Über Probleme wie diese kann man natürlich ein Buch schreiben, aber könnte man - rein hypothetisch - nicht auch versuchen, an ihnen zu arbeiten? Die Antwort, ihr ahnt es sicher bereits, soll im folgenden Werk erörtert werden:
"Ich würd ja gern - ich hab aber keinen Bock"
Berny Kiesewetter
Wenn Berny Kiesewetter (1988) schreibt, dann tut es weh. Denn der Inhalt seiner Texte ist grundsätzlich schmerzhaft: Sein es die maßlos offenen Geschichten seiner Bücher oder die bissigen, satirischen Songtexte für seine Punkband "BLUT UND TOD". Bereits in seinen frühen Zwanzigern begann der Nürnberger damit, prägende Erlebnisse aus seiner Vergangenheit niederzuschreiben, um Menschen in ähnlichen Situationen eine Art Hilfestellung zu bieten. Oft mit einem erhobenen Zeigefinger, immer jedoch mit einem erhobenen Mittelfinger sind es dabei Themen wie Pubertät, Drogenkonsum, Individualität und das Zurechtfinden in einer verwirrenden Welt, die ihm besonders am Herzen liegen.

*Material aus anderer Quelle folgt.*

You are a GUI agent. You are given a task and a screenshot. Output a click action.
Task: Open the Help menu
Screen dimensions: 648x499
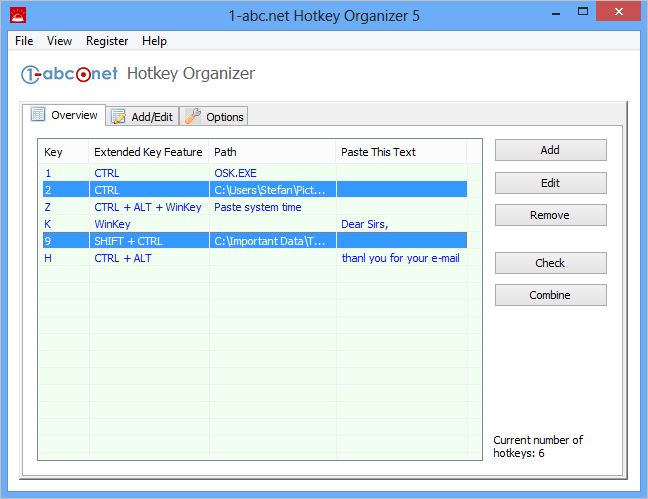(x=154, y=41)
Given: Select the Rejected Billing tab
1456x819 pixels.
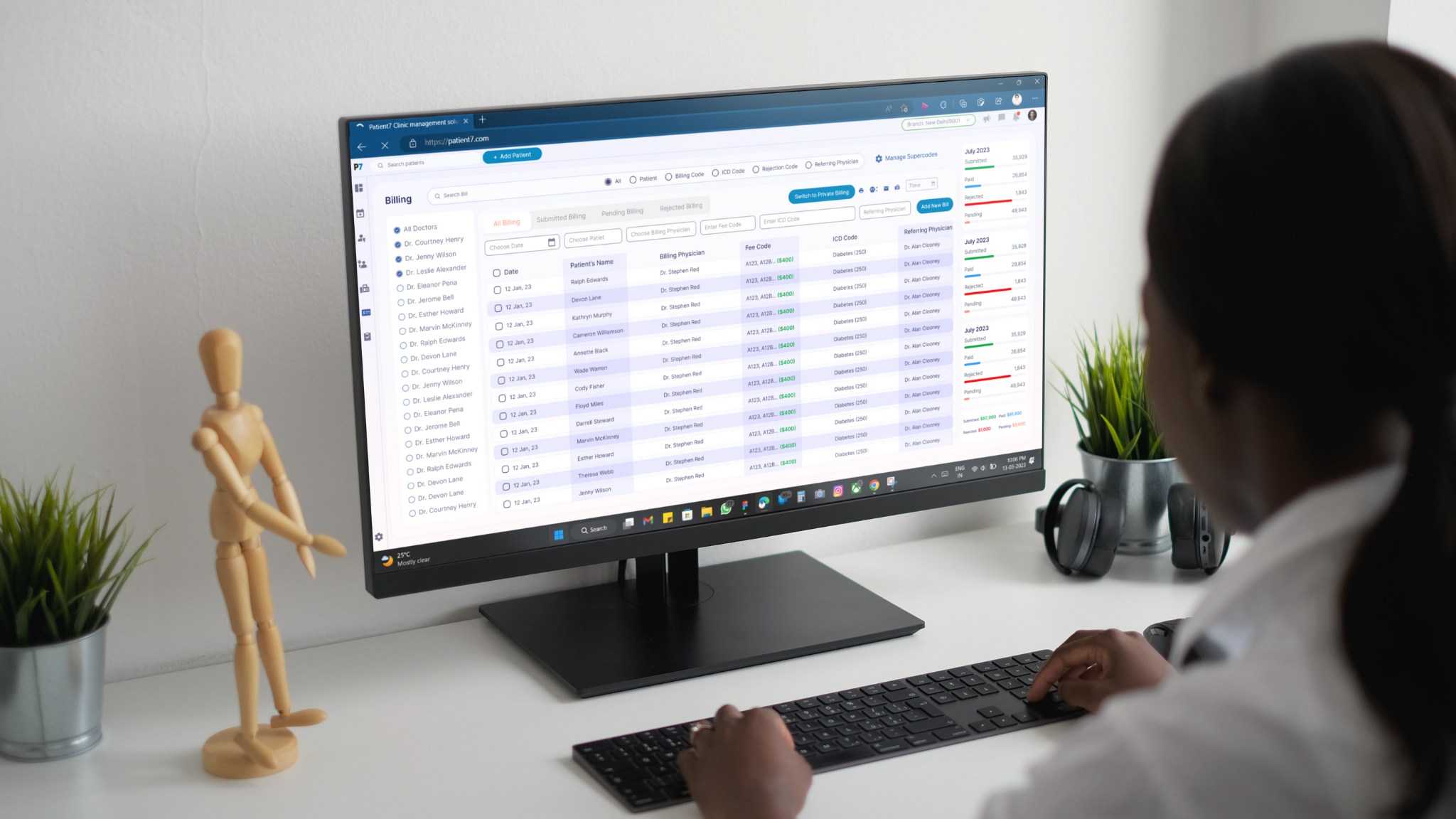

Sein Buch-Debut erfolgte 2019 mit der Autobiografie "Frontal - Mit dem Leben erfolgreich an die Wand", welche ein breites Echo fand und aufgrund ihres Inhaltes heiß diskutiert wurde - unter anderem in diversen Selbsthilfegruppen zum Thema "Abhängigkeit" und "ADHS-Erkrankung". Berny Kiesewetter spricht übrigens gerne von sich selbst in der dritten Person und sein neustes Werk "Ich würd ja gern, ich hab aber keinen Bock" erscheint Mitte 2022 überall, wo es Bücher gibt.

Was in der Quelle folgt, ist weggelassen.